Automation Pyramid explained with the Metals Service Bus

: Wie man die Automatisierungspyramide mit dem Metals Service Bus durchbricht

Die Schichtenarchitektur der relevanten Systeme zur Stahlerzeugung stellt eine Herausforderung für die Kommunikation und Integration von KI dar. Eine Aufhebung dieser Struktur zugunsten eines Standards verbessert die Systemkommunikation deutlich.

Eine effiziente Alternative zur strengen Schichtenarchitektur soll eine Technologie sein, die ein reibungsloses Zusammenspiel verschiedener Komponenten und Systeme sowie die Adaption neuer IT-Technologien ermöglicht. Dabei muss sie eine ganzheitliche Sicht auf Prozesse und Daten behalten, um den Anforderungen der Stahlproduktion gerecht zu werden. Die PSIbus-Technologie bietet eine mögliche Lösung.

Wie ermöglicht PSIbus ein reibungsloses Zusammenspiel zwischen verschiedenen Systemkomponenten? Diese Frage wird in diesen 10 Fragen und Antworten beantwortet.

1. Was ist die „Automatisierungspyramide”?

Internationale Automatisierungsnormen wie ANSI/ISA-95 gliedern die Metallproduktion hierarchisch in mehrere Ebenen: beginnend mit der Prozesssteuerung (L1) an der Basis, gefolgt von der Prozessautomatisierung (L2), dann der Betriebsleitung (L3) und schließlich der Unternehmensführung (L4). Die Schichten bilden zusammen die so genannte „Automatisierungspyramide”.

The ANSIISA 95 Automation Pyramid is visualized.
Die ANSI/ISA 95-Automatisierungspyramide. PSI Metals

2. Wie interagieren die Schichten miteinander?

Jedes System, das sich auf einer Schicht der Pyramide befindet, hat sich in den letzten Jahren weiterentwickelt, wobei der Schwerpunkt auf der Optimierung der jeweiligen Prozesse innerhalb jeder Schicht lag.
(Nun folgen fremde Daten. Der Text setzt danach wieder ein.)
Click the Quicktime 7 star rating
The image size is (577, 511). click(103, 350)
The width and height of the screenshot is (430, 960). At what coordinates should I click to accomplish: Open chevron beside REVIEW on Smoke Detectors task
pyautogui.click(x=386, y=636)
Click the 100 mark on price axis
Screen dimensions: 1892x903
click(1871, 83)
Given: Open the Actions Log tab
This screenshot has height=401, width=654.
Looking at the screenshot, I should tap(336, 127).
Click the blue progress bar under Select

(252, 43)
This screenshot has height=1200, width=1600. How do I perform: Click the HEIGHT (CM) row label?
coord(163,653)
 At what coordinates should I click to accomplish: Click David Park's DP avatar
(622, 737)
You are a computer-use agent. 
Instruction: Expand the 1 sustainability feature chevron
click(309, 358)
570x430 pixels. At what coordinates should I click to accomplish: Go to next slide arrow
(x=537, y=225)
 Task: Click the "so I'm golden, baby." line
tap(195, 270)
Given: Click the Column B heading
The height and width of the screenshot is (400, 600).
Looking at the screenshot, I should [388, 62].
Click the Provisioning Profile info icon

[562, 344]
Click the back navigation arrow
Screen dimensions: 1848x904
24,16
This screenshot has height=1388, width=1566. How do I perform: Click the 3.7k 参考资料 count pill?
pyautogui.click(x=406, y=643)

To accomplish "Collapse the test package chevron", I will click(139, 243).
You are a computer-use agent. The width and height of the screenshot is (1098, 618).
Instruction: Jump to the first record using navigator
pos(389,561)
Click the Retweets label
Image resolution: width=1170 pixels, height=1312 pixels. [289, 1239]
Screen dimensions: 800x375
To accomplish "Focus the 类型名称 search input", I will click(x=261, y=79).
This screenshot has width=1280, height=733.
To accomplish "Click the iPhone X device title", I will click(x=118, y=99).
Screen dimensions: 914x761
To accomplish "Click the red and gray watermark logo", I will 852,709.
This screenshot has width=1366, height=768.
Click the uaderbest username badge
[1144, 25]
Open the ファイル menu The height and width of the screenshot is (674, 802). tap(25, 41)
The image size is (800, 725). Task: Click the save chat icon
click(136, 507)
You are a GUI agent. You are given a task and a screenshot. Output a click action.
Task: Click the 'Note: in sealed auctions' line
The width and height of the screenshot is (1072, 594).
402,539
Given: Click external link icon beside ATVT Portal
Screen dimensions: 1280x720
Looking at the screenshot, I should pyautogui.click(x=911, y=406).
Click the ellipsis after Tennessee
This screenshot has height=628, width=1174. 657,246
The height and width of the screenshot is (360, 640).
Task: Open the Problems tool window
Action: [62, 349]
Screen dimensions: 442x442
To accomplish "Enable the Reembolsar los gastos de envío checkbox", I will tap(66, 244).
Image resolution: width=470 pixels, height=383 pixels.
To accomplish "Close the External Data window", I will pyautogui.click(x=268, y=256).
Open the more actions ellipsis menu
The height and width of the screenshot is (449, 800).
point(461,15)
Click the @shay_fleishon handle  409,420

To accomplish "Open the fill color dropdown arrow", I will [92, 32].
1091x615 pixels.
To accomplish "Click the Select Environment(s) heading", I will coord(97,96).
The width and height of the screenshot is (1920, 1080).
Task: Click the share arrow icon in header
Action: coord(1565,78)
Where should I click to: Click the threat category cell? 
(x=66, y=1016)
Die Systeme können nur dann miteinander interagieren, wenn Daten- und Kontrollflüsse zwischen benachbarten Schichten ausgetauscht werden. Die Beschreibungen, wie Teile der verschiedenen Schichten miteinander interagieren, werden als „Schnittstellen” bezeichnet, und jede Schnittstelle verwendet ihre eigene Sprache. Die Sprache einiger Schnittstellen ist standardisiert, während andere eine völlig eigene Sprache verwenden, die nur von zwei interagierenden Teilen der Automatisierungspyramide gesprochen und verstanden wird.

3. Warum ist es schwierig, neue Technologien wie Künstliche Intelligenz (KI) in die Automatisierungspyramide zu integrieren?

Bei der Suche nach Beispielen für die Anpassung von KI- und ML-Themen an die etablierte Automatisierungspyramide wird das inhärente Problem deutlich. KI und insbesondere Anwendungen im Beriech maschinellen Lernens (ML) erfordern eine hochintegrierte Sicht auf die erfassten Daten und die sie verarbeitenden Prozesse. Die Daten, die als Input für diese Techniken verwendet werden können, stammen aus verschiedenen Quellen, z. B. aus hochentwickelten Systemen, aber auch aus Sensoren, die hauptsächlich Rohdaten mit einem hohen Detaillierungsgrad liefern. Die Kombination von Daten aus all diesen Quellen bildet die Grundlage für das, was heute als „Big Data” bezeichnet wird.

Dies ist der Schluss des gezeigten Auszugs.